[RECORDS SUPPLIED]

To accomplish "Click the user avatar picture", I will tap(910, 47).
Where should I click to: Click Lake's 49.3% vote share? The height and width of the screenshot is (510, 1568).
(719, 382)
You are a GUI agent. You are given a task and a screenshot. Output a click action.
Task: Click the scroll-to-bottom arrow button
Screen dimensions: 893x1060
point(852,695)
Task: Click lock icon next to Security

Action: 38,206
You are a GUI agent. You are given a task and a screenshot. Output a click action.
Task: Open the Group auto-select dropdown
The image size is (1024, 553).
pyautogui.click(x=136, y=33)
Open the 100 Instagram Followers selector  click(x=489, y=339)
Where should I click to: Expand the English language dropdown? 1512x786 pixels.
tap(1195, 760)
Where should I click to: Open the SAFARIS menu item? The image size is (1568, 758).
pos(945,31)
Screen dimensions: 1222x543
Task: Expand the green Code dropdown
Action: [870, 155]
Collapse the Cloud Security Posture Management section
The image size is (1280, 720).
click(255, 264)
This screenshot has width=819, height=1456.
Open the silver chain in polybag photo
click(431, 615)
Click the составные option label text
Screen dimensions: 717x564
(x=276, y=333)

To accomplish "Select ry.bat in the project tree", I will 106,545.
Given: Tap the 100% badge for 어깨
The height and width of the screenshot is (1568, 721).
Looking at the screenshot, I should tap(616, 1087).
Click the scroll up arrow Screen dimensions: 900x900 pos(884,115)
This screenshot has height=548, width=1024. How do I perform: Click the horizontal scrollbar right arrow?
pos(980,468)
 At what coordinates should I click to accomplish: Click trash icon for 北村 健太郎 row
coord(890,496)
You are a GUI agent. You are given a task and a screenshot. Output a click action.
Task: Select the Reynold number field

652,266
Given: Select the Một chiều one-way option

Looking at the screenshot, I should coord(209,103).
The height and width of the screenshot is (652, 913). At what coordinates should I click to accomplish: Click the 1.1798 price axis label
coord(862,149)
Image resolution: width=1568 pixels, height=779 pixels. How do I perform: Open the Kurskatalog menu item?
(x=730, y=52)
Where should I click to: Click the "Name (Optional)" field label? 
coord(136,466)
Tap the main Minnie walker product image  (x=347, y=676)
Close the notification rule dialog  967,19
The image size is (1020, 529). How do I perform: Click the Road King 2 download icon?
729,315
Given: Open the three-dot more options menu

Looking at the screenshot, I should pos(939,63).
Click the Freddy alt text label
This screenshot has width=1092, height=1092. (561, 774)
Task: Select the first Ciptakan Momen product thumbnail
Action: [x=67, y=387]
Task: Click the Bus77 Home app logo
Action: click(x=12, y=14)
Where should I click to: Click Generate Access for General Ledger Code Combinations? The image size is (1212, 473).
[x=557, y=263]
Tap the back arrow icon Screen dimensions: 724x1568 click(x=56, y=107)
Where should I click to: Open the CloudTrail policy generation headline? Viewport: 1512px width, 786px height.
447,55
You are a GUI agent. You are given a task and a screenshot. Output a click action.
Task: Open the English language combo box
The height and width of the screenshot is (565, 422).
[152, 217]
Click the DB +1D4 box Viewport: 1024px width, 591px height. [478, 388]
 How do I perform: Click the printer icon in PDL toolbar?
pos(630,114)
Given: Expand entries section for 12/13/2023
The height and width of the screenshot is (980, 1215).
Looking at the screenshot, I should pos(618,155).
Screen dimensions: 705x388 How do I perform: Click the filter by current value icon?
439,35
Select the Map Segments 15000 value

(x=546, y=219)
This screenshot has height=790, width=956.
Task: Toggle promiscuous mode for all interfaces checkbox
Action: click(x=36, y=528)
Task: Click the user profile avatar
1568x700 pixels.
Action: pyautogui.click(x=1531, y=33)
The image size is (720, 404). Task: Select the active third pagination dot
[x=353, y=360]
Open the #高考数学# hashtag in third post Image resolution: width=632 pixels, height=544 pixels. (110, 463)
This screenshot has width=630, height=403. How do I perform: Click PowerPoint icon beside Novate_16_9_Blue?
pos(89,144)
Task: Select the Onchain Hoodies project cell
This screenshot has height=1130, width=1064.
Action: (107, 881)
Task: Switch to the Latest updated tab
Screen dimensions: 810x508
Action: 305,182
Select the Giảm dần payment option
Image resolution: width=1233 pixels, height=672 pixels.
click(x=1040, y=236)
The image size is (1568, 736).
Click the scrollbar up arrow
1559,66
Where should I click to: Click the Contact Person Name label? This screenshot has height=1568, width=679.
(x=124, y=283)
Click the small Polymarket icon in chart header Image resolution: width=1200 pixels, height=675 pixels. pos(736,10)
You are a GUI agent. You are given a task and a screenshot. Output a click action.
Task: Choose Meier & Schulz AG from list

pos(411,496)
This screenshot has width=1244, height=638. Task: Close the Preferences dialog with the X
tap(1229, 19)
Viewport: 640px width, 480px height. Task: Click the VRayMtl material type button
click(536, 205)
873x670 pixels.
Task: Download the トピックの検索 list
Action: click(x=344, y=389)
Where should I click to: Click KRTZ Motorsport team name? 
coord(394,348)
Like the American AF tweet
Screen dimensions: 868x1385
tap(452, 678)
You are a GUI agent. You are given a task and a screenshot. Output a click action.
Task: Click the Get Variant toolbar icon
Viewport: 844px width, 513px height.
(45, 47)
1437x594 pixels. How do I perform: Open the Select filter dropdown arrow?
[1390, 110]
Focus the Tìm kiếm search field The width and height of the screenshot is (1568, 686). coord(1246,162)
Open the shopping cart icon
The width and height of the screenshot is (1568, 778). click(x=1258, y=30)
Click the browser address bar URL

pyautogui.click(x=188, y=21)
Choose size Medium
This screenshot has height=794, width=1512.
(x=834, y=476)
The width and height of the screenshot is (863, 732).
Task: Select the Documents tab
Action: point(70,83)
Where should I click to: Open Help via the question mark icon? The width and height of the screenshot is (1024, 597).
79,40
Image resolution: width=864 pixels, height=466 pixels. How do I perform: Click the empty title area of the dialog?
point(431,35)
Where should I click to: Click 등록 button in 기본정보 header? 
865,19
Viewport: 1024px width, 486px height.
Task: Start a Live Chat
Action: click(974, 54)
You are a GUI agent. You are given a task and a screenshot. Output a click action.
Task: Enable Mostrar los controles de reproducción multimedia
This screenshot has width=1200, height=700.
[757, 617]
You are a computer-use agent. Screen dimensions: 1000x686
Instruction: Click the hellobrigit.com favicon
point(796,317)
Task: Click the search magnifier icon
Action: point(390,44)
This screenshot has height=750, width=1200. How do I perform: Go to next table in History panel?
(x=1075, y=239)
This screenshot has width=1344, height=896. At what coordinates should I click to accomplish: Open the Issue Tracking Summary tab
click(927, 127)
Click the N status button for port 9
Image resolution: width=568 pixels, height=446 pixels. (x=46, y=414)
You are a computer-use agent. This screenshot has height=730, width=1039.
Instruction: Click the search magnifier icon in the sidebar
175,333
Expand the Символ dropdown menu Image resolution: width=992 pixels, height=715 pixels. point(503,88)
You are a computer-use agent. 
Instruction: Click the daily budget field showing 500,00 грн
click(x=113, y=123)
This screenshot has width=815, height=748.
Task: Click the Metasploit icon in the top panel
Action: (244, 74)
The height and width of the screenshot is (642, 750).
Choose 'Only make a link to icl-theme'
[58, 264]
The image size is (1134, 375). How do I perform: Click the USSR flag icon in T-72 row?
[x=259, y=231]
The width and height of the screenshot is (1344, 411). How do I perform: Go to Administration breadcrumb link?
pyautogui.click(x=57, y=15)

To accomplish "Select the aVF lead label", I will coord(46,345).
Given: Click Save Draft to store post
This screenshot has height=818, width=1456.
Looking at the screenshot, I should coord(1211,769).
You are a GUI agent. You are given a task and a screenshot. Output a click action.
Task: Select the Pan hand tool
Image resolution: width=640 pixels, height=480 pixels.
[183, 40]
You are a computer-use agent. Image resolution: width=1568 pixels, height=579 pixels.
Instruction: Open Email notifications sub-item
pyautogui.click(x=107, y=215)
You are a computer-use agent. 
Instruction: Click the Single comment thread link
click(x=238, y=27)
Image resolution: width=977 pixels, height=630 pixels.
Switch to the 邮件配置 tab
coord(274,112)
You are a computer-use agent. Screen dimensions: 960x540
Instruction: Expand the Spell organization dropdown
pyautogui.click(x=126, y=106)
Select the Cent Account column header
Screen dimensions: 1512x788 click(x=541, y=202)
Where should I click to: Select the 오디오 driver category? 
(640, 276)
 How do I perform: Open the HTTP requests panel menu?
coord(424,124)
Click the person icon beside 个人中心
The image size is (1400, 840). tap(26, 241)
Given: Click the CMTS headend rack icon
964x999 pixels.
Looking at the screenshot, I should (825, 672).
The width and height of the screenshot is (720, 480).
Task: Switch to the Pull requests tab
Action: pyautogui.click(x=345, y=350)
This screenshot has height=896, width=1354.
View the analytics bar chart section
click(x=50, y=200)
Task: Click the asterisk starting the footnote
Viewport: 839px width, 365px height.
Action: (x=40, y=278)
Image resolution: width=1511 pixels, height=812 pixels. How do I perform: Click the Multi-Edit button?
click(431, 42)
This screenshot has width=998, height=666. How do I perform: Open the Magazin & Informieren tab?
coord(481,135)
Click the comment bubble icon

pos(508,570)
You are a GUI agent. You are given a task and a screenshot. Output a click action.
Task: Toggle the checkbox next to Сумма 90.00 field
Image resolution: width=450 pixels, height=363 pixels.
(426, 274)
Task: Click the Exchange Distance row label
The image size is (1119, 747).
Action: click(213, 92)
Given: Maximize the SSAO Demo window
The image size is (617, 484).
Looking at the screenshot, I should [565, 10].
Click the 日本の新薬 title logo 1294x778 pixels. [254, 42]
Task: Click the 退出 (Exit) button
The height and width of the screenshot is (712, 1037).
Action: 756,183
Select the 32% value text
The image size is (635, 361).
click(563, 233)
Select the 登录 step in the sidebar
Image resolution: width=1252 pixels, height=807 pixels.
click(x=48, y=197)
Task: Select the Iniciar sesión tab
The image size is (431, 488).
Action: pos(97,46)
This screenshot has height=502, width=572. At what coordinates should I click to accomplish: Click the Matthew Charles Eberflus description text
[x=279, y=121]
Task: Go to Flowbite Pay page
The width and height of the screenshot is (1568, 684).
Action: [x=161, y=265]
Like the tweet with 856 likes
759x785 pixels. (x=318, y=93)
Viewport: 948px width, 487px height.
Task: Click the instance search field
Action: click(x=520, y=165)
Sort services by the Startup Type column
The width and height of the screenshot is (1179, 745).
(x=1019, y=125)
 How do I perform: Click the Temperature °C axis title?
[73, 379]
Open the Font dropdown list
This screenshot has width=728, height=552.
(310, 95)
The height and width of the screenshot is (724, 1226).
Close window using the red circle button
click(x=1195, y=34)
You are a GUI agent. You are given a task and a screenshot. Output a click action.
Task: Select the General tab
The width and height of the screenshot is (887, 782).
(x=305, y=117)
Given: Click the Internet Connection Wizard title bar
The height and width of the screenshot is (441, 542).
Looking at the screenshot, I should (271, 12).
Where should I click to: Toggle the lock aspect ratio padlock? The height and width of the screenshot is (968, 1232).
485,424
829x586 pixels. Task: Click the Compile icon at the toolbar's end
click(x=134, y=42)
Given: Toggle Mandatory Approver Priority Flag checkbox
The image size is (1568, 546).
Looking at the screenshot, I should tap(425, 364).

[/RECORDS SUPPLIED]

Report every line in the data above in which the word "project" appears.

- _REPLY TO THE EXERCISE_:
To accomplish "Select ry.bat in the project tree", I will 106,545.
Task: Select the Onchain Hoodies project cell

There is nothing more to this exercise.